The Oxford Handbook of American Women’s and Gender History, August 2018 

About the Editors

Ellen Hartigan-O’Connor is a specialist in early American and women’s history. In addition to her appointment in the History Department, she is an elected trustee of the Business History Conference, a founding and standing editor of Oxford Bibliographies Online—Atlantic History, and a board member of Women and Social Movements. She is a speaker with the Organization of American Historians’ Distinguished Lectureship Program. Professor Hartigan-O’Connor’s research centers on the social and cultural history of economic life in 18th- and 19th-century America. She investigates how people used and thought about cash, credit, goods and exchange on a daily basis, with a particular focus on how women negotiated economies in early America.
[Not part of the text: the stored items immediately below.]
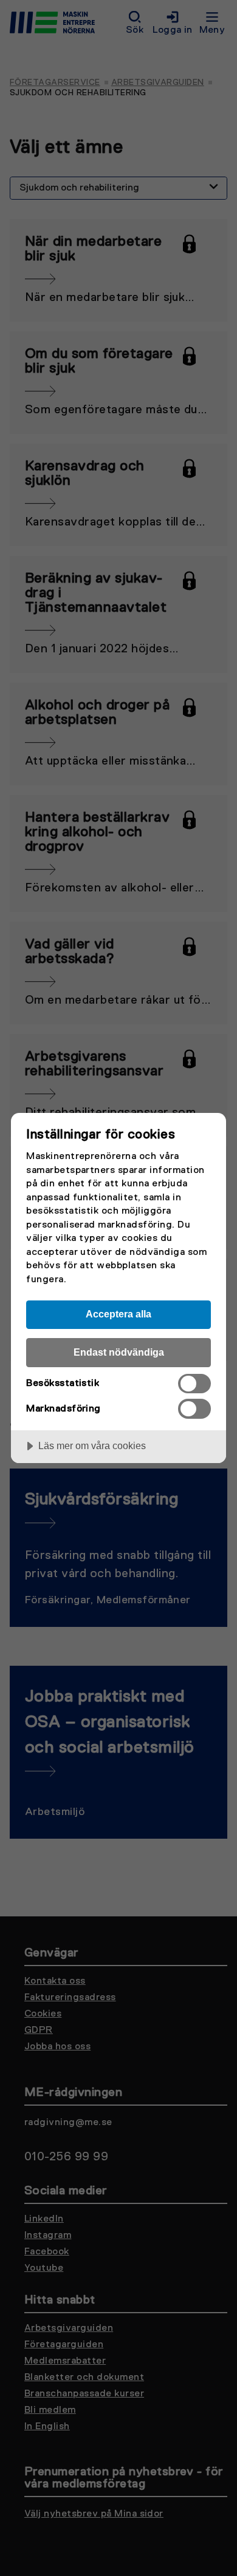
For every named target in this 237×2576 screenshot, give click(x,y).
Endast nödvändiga (119, 1352)
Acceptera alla (118, 1313)
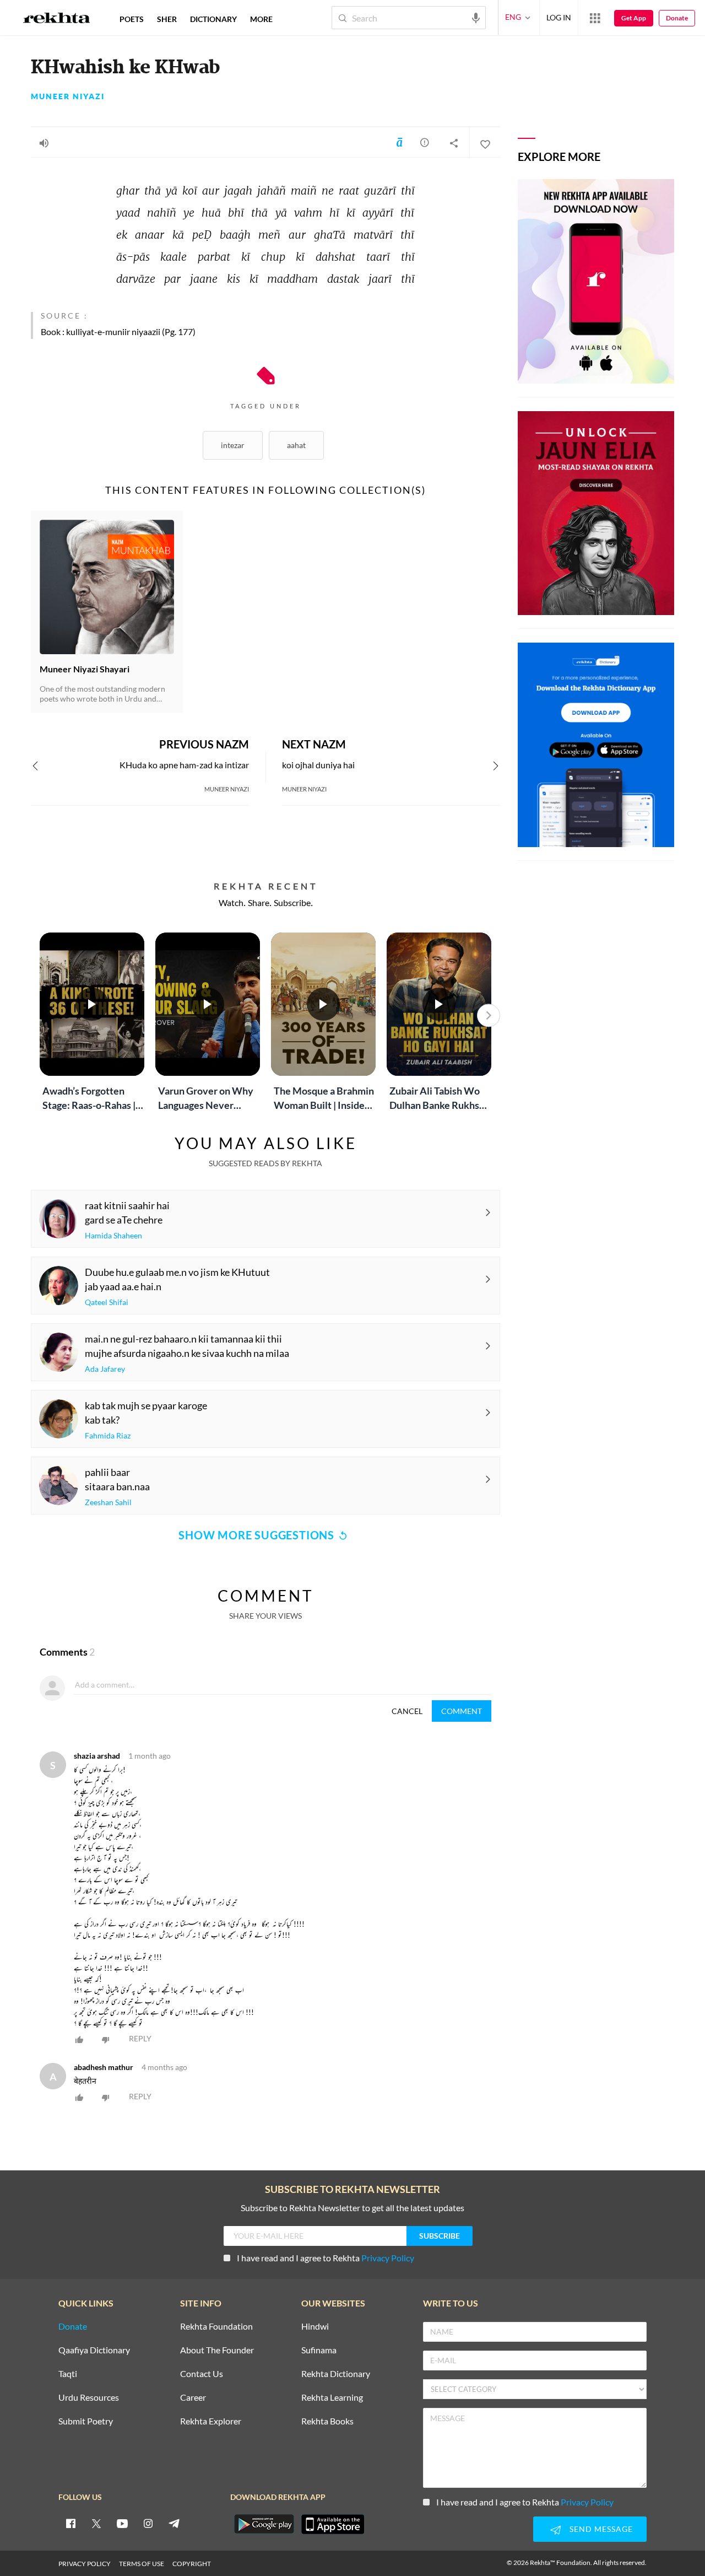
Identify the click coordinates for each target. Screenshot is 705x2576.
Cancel (407, 1711)
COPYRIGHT (191, 2563)
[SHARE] (453, 142)
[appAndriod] (263, 2524)
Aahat (296, 445)
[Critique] (424, 142)
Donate (677, 18)
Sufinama (319, 2350)
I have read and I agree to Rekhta (325, 2257)
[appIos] (332, 2524)
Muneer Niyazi (68, 96)
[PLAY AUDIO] (44, 142)
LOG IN (558, 17)
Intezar (233, 445)
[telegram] (174, 2523)
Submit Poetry (85, 2421)
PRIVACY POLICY (84, 2563)
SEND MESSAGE (601, 2529)
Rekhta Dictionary (335, 2374)
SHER (167, 19)
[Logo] (57, 19)
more (261, 19)
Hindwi (315, 2326)
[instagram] (148, 2523)
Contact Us (201, 2374)
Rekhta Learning (332, 2397)
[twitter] (96, 2523)
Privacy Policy (387, 2257)
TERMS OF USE (141, 2563)
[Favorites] (484, 142)
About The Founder (217, 2350)
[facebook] (70, 2523)
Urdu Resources (88, 2397)
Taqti (67, 2374)
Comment (461, 1711)
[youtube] (122, 2523)
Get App (633, 18)
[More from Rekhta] (595, 18)
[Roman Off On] (399, 142)
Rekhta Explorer (210, 2421)
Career (193, 2397)
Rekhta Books (327, 2421)
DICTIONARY (213, 19)
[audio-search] (475, 17)
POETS (132, 19)
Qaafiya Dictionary (94, 2350)
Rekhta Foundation (216, 2326)
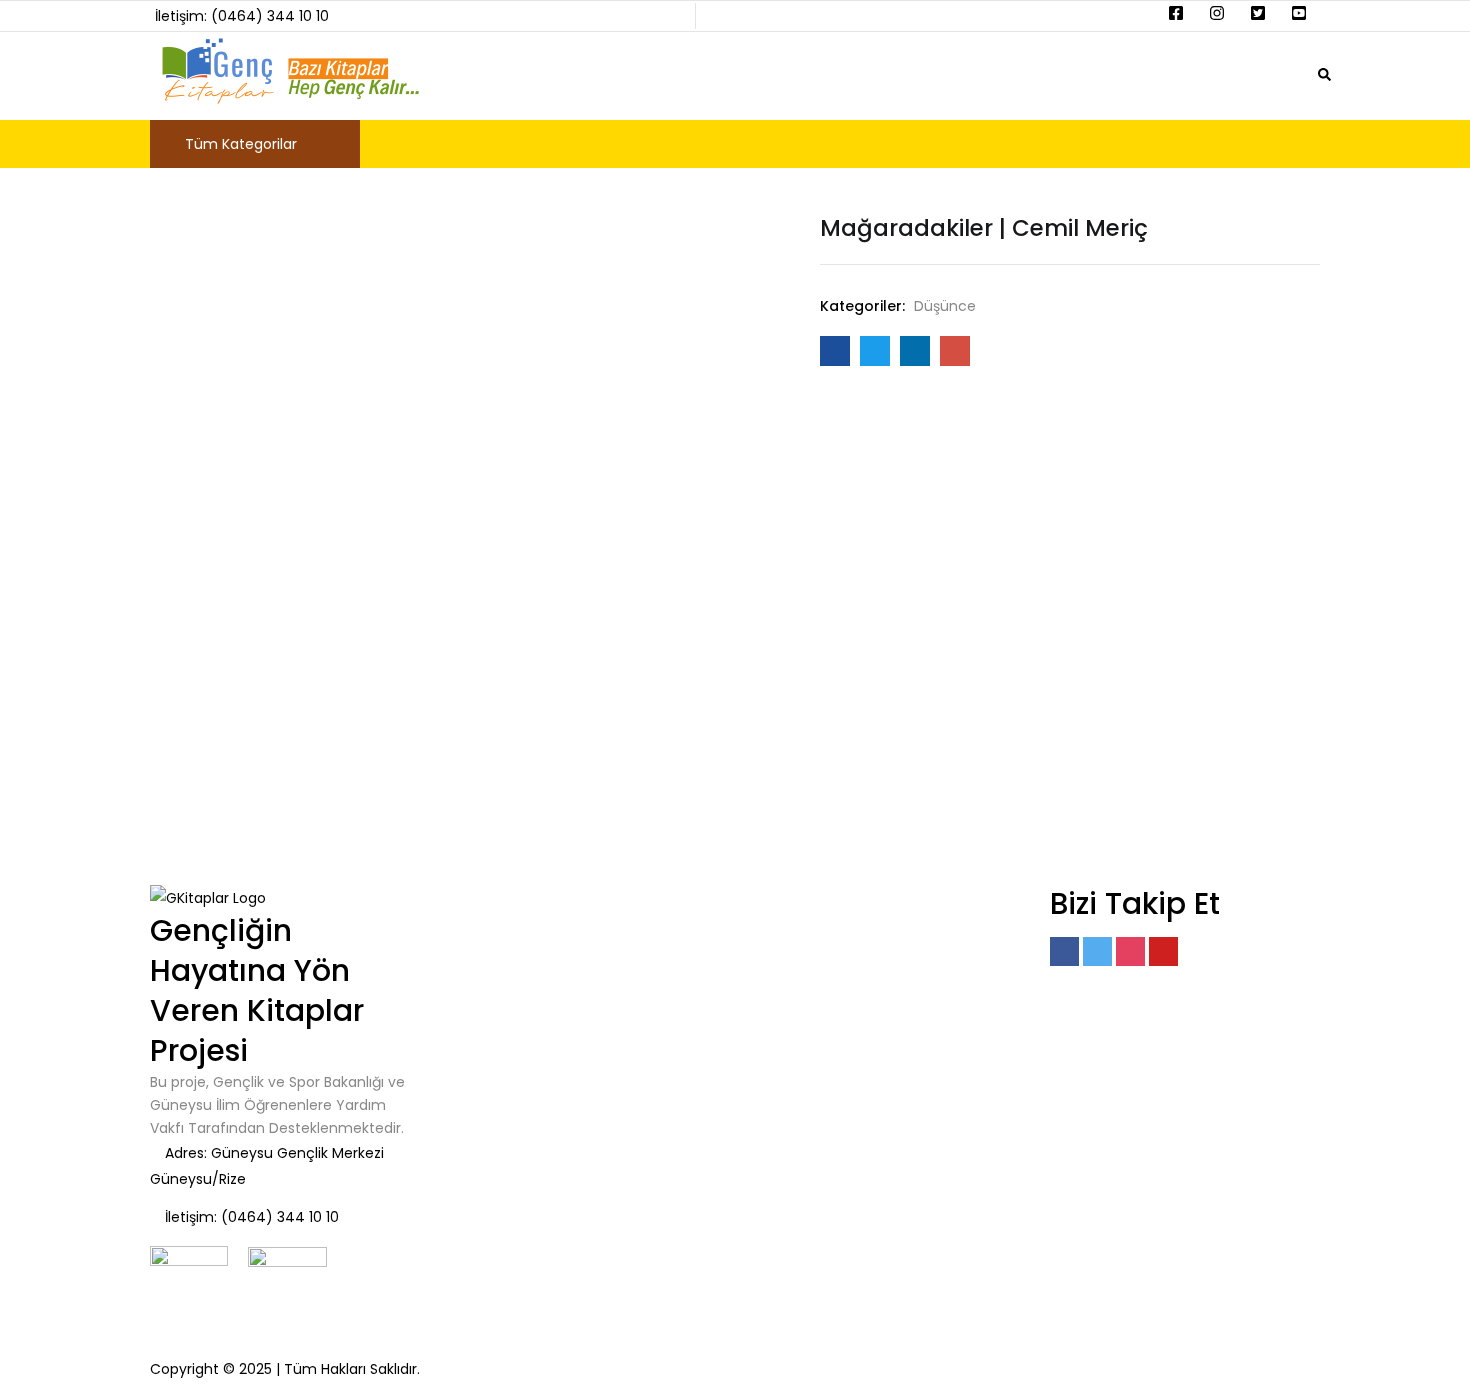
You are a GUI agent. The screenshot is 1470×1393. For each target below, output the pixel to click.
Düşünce (945, 306)
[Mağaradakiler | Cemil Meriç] (835, 351)
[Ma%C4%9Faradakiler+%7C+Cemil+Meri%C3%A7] (875, 351)
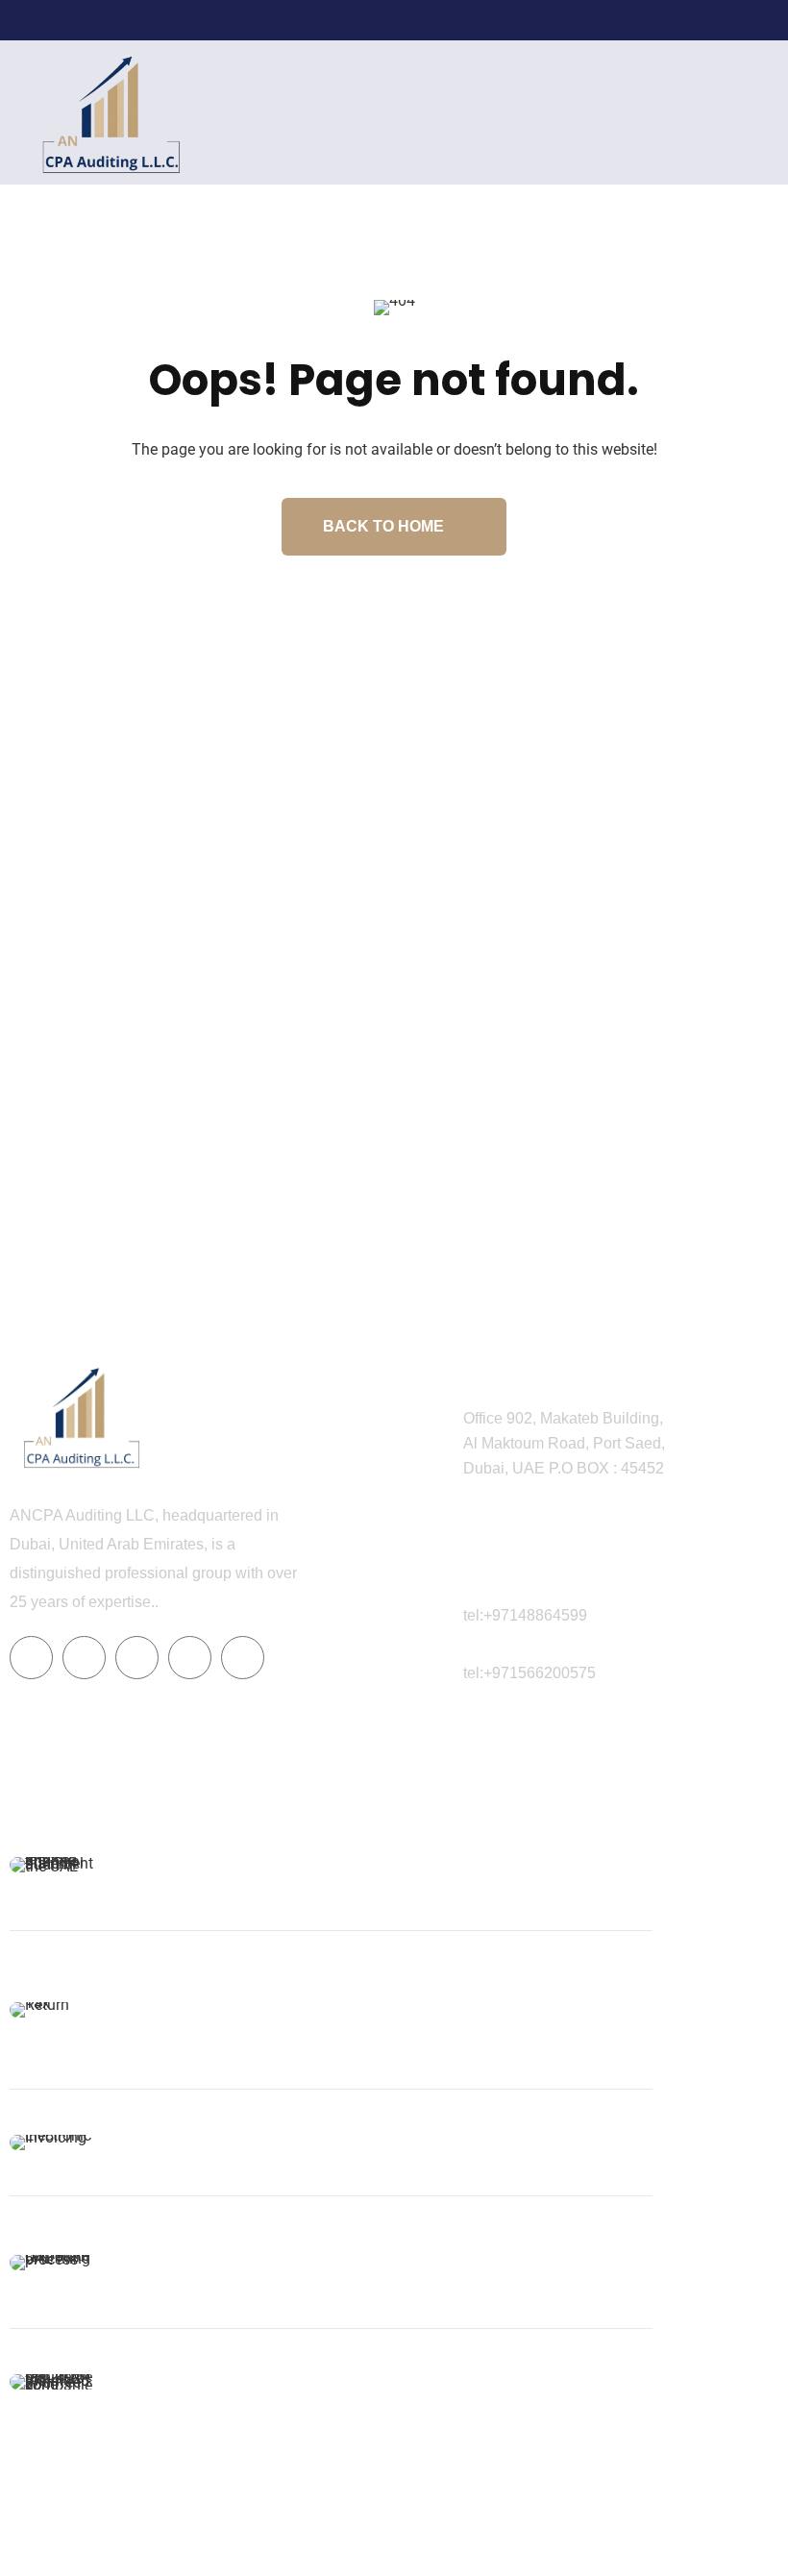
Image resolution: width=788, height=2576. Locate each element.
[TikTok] (693, 20)
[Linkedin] (137, 1657)
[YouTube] (722, 20)
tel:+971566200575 (529, 1673)
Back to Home (383, 526)
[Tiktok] (189, 1657)
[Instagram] (663, 20)
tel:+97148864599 (525, 1615)
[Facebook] (603, 20)
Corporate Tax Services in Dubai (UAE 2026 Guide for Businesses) (222, 2254)
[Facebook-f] (31, 1657)
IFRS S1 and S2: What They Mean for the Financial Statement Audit (218, 1857)
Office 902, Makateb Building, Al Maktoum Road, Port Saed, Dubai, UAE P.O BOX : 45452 (564, 1443)
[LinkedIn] (633, 20)
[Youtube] (242, 1657)
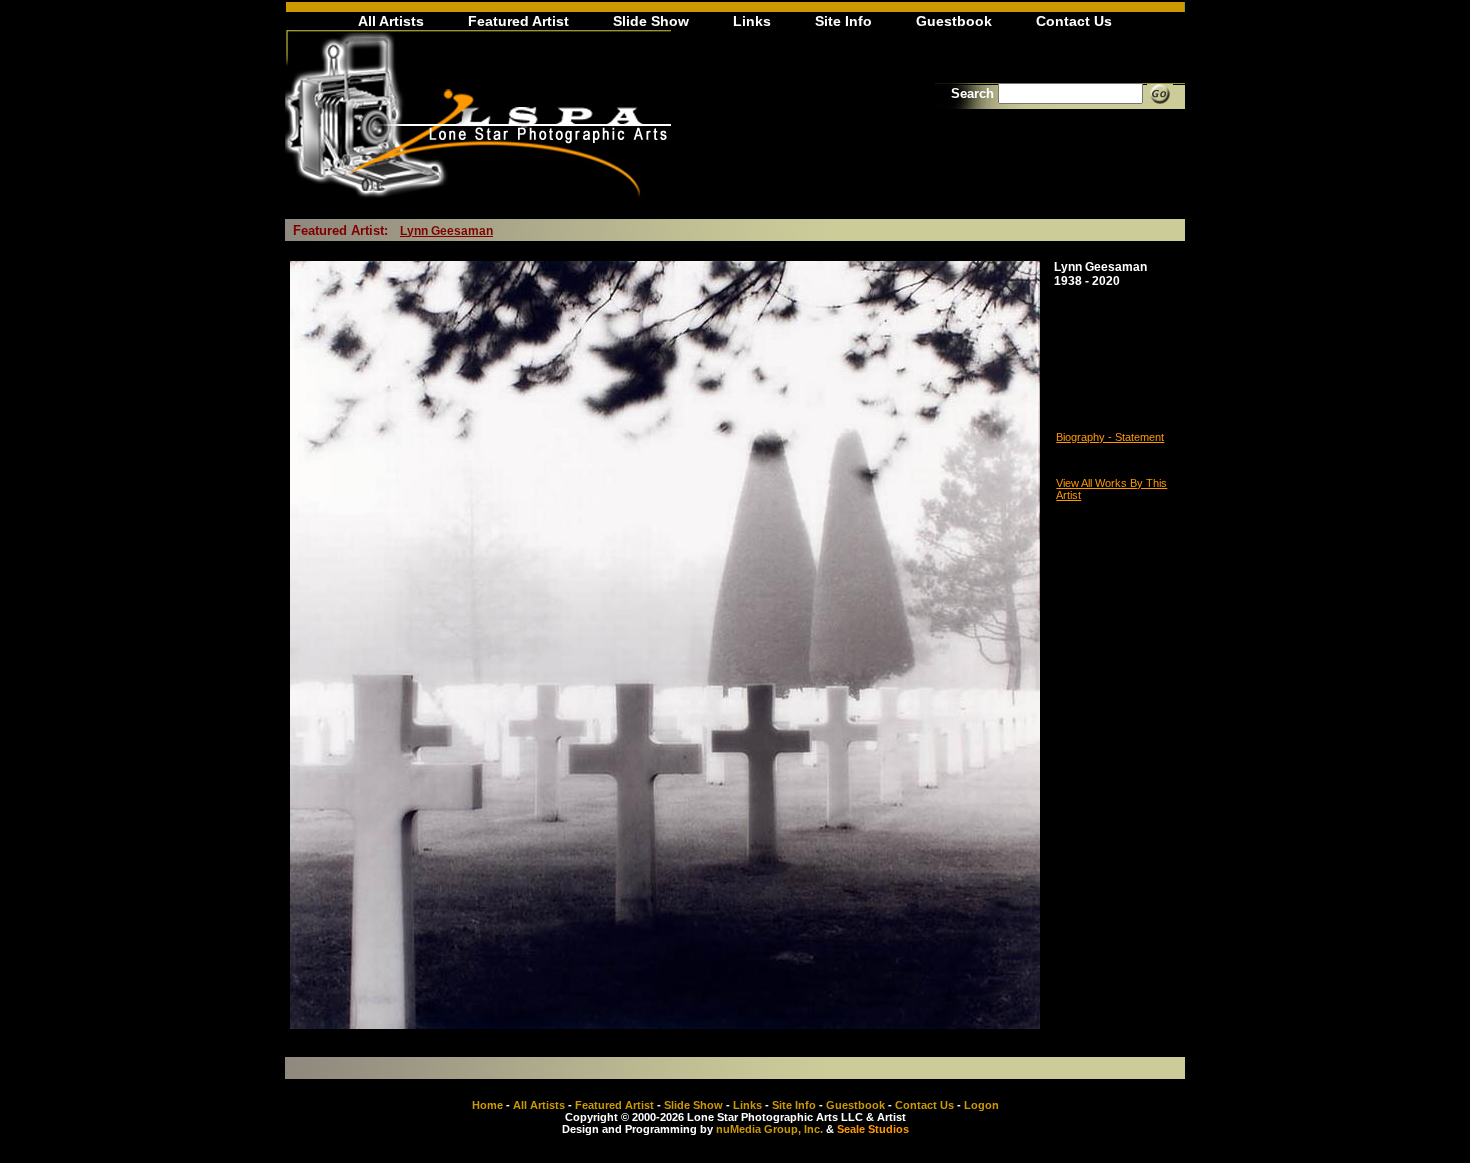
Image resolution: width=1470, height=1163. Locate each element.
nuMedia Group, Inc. (769, 1129)
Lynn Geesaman (446, 231)
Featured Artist (518, 21)
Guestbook (954, 21)
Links (752, 21)
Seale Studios (873, 1129)
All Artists (391, 21)
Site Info (843, 21)
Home (487, 1105)
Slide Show (651, 21)
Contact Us (1074, 21)
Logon (981, 1105)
Lisa G. Materson is a historian of U.S. women’s and gender history. Her work is focused on women’s involvement in social and political justice movements in the late nineteenth and twentieth centuries. Her book For the Freedom of Her Race: Black Women and Electoral Politics in Illinois, 1877-1932 (UNC Press, 2009) analyzes African American women’s turn to the party system at the local and national levels to undermine institutionalized segregation and disfranchisement. Her current research explores women’s involvement in the movement for Puerto Rico’s independence from the U.S. She is currently completing a manuscript entitled, American Nationalist: Ruth Reynolds and the Struggle Against U.S. Colonialism in Puerto Rico, which combines a feminist biography of Ruth Reynolds (1916-1989) with a microhistory of her multiple activist communities to examine the gendered and transnational history of the Puerto Rican independence movement.